RNA replicons, (vi) amplifying the transcribed RNA replicon by a DNA-dependent RNA polymerase and (vii) detecting the amplification product.

12. The method according to any one of the preceding claims, characterized in that the replicon or the DNA sequence coding therefor is selected from the sequences T7rp1, T7rp2 and T7rp3.

3. The method according to any one of the preceding claims, characterized in that T7 polymerase, T3 polymerase or SP6 polymerase is used as the DNA-dependent RNA polymerase.

4. The method according to any one of the preceding claims, characterized in that the detection of the amplification products is carried out with the aid of a labeling substance.

5. The method according to any one of the preceding claims, characterized in that the marking substance from nucleic acid-intercalating fluorescent substances, preferably from ethidium bromide, propidium iodide, acridine orange, thiazole orange and its

Derivatives YoPro l and ToPro l is selected.

6. The method according to any one of the preceding claims, characterized in that the detection using a carrier with a through

Amino groups modified surface takes place.

7. Nucleic acid, characterized in that it comprises the following elements in the 5'-3 'direction: a promoter, a sequence coding for an RNA replicon, preferably selected from T7rp 1, T7rp2 and T7rp3, and an identifier domain.

1 8. Nucleic acid according to claim 1 7, characterized in that the promoter is selected from the promoter for T7 or T3 RNA polymerase.

1 9. Nucleic acid, characterized in that it comprises the following elements in the 5'-3 'direction: an RNA replicon sequence and an identifier domain.

20. Nucleic acid according to one of claims 1 7 to 1 9, characterized in that it contains modified nucleotide building blocks.

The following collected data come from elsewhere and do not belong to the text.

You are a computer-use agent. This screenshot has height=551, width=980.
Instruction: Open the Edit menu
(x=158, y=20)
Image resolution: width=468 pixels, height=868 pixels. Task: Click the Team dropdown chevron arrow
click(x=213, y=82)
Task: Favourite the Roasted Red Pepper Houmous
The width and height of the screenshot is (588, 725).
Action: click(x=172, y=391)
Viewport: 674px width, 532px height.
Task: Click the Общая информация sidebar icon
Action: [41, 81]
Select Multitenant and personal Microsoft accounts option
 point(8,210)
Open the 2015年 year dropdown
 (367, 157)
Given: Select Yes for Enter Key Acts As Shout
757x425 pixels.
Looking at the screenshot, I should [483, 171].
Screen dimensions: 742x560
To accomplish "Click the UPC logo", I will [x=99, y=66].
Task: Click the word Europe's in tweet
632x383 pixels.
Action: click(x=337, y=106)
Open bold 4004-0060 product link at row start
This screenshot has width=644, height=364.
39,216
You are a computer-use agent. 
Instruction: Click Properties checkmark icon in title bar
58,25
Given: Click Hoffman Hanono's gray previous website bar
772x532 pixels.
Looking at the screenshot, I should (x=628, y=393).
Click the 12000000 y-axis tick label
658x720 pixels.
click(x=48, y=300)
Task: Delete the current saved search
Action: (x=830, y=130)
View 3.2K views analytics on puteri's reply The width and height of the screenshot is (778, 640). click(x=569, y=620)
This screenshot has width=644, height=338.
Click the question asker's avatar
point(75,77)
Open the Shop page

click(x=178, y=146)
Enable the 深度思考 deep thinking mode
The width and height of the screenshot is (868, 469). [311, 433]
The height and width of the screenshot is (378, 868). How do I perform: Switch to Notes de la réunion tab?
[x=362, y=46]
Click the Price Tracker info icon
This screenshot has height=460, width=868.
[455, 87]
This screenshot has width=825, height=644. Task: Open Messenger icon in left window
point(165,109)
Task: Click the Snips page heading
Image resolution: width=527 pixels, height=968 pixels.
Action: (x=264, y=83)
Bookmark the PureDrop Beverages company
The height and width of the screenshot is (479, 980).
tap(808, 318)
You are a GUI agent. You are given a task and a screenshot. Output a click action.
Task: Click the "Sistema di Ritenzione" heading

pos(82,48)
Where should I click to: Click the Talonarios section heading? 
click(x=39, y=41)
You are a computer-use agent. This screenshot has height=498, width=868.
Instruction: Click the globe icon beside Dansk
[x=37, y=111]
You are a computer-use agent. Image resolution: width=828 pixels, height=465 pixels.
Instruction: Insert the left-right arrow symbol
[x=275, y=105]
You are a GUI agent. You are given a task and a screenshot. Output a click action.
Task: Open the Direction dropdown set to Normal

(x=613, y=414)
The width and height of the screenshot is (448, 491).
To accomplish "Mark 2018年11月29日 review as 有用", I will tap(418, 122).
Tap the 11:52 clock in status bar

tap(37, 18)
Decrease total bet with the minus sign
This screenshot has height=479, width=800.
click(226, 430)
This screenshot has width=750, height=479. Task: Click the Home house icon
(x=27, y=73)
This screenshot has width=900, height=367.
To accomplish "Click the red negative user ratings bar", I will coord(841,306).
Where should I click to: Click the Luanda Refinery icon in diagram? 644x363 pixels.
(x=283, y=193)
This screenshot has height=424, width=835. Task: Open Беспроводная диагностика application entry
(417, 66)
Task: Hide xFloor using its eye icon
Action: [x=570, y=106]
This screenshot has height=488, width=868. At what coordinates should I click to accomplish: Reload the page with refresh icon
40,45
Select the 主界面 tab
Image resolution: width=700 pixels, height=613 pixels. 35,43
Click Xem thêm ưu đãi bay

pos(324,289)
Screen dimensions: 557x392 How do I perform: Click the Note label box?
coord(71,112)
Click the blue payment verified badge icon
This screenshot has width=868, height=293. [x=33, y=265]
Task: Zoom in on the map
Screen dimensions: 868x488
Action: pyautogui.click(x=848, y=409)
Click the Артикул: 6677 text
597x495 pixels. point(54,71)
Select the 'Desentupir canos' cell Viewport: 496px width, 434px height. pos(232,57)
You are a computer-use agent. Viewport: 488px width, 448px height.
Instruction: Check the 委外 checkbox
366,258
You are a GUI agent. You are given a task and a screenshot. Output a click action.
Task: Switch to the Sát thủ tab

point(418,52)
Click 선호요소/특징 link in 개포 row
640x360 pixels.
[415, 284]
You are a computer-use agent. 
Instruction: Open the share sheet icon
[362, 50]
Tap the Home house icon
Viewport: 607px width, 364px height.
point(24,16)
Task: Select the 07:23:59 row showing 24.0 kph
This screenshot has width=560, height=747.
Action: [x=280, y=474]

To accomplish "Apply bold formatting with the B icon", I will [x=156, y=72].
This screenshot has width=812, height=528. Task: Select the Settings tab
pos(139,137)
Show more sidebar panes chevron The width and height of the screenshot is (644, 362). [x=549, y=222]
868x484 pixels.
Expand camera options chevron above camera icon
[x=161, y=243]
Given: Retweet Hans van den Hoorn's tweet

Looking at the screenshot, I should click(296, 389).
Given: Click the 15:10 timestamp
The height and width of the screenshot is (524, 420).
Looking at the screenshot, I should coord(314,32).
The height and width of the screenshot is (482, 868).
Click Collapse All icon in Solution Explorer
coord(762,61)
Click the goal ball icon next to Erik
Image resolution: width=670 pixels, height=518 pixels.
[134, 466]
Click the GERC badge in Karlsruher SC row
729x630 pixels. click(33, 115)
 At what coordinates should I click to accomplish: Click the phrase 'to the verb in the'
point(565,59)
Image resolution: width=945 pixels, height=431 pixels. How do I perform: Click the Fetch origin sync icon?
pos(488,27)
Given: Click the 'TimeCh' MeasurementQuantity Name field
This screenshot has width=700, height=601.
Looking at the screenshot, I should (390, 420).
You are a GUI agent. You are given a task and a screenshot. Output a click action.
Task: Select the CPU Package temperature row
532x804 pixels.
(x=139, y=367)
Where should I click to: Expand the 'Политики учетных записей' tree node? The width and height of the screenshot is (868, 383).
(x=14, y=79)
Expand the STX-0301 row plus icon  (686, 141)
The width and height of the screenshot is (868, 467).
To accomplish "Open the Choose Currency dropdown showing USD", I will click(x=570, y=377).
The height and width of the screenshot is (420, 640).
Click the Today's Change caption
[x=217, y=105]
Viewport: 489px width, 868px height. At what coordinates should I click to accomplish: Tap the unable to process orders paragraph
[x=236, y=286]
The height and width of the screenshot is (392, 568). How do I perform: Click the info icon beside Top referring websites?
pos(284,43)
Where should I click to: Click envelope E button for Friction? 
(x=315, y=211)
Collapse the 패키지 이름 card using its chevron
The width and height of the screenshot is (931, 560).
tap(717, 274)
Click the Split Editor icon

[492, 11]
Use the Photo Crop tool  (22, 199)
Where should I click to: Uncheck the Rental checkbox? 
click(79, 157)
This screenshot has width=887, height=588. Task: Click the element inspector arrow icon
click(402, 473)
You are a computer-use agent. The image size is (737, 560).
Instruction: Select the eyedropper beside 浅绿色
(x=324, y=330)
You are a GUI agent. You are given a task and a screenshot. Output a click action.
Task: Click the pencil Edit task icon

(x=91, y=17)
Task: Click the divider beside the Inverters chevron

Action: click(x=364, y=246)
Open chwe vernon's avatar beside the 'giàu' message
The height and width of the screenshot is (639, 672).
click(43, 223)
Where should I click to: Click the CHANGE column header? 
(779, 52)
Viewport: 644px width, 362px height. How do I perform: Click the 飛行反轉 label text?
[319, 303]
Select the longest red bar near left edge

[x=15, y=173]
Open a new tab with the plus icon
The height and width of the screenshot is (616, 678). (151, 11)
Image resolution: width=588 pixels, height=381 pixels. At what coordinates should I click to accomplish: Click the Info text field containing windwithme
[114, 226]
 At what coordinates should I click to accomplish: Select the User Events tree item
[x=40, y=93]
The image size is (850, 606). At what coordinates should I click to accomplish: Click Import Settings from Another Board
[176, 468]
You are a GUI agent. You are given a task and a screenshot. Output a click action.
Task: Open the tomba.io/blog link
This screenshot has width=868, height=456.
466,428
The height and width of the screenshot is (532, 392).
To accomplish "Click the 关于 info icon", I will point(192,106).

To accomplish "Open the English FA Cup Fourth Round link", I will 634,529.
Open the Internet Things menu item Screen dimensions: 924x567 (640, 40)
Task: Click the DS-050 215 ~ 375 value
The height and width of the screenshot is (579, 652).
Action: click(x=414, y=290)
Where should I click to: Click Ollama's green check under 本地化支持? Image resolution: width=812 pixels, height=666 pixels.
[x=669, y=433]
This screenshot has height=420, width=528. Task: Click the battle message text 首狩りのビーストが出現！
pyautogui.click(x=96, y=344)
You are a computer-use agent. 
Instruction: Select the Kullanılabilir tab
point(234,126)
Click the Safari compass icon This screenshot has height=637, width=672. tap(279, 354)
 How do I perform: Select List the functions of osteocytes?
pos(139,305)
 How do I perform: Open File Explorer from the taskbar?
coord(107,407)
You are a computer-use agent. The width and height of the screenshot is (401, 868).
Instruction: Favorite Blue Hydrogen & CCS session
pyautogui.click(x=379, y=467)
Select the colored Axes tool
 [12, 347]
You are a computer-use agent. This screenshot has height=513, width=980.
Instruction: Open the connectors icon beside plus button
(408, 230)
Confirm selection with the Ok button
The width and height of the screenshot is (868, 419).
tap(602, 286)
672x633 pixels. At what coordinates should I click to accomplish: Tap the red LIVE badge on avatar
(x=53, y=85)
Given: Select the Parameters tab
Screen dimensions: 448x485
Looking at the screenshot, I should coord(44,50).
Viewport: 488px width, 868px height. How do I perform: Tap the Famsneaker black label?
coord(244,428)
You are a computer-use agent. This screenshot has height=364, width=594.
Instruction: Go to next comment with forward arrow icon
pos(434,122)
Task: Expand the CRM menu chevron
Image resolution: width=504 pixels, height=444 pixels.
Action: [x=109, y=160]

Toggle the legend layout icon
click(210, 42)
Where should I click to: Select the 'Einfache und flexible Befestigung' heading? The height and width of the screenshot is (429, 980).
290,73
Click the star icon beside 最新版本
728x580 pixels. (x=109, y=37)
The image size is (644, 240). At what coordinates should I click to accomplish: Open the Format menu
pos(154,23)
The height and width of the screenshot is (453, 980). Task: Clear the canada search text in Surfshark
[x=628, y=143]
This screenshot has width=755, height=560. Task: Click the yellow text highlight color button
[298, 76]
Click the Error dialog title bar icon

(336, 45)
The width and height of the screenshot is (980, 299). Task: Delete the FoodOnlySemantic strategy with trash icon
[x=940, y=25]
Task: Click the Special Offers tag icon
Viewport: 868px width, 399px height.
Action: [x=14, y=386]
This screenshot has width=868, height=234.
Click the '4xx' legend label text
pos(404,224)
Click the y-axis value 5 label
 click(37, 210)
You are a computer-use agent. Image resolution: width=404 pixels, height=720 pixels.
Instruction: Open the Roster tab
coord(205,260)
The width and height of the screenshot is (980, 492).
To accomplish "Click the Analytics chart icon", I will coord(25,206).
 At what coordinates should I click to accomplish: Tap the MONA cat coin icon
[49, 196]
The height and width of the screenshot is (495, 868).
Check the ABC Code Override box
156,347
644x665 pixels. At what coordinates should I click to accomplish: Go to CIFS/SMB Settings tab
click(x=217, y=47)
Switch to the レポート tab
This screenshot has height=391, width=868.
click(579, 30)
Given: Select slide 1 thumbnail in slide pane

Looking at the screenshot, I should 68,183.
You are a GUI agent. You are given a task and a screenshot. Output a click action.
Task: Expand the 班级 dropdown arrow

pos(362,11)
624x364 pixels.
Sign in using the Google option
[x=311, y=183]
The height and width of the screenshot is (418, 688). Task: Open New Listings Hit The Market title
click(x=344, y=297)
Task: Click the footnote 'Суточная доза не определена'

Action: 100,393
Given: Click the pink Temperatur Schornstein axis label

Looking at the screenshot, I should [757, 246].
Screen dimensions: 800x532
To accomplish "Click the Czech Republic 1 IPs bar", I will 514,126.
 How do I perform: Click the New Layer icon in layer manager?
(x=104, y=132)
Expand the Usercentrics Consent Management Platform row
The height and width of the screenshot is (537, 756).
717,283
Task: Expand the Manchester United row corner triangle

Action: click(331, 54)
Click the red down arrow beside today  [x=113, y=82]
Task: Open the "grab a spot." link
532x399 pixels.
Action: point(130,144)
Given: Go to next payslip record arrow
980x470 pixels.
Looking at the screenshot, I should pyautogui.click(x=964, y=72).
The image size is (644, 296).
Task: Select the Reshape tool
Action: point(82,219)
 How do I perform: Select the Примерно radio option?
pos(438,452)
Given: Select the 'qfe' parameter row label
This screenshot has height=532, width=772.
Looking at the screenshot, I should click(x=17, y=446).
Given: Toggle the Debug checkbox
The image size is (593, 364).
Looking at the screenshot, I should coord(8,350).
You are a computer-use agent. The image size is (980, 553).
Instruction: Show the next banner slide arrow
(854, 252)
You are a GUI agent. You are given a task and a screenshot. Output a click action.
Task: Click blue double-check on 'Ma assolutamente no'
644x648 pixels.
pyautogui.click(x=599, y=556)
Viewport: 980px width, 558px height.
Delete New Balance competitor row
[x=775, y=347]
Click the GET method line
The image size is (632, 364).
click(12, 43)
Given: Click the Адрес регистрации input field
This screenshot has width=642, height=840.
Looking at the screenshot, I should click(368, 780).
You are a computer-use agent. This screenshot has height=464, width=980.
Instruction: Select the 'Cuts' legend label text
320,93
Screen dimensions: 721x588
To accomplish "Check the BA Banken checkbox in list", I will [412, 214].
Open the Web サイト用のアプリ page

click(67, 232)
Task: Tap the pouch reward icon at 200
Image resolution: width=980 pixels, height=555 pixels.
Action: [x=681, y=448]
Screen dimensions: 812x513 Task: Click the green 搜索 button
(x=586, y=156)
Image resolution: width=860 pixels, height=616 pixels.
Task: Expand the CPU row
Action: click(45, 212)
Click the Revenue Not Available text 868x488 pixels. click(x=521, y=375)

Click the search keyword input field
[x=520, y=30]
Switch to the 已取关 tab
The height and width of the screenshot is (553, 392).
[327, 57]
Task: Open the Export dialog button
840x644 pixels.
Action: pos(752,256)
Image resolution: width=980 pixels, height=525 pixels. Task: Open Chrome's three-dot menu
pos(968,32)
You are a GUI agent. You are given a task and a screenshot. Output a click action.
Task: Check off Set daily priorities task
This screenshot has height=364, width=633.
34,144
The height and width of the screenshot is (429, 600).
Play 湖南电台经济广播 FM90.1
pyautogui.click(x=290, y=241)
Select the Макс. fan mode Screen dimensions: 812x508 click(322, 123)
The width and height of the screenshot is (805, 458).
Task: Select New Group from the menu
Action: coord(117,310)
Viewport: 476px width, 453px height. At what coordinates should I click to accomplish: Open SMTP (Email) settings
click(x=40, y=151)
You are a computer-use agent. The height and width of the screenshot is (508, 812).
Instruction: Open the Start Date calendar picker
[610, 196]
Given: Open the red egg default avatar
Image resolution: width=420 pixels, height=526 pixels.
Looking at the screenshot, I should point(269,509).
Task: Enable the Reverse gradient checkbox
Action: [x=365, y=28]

21. Assay kit comprising a nucleic acid according to claim 1 7, 1 8, 1 9 or 20, and optionally a carrier, a capture reagent, a DNA-dependent RNA polymerase and other polymerases, and also conventional carriers, auxiliaries and additives.

22. Use of a DNA-dependent RNA polymerase for the detection of an analyte by amplification of an RNA replicon and detection of the amplification products.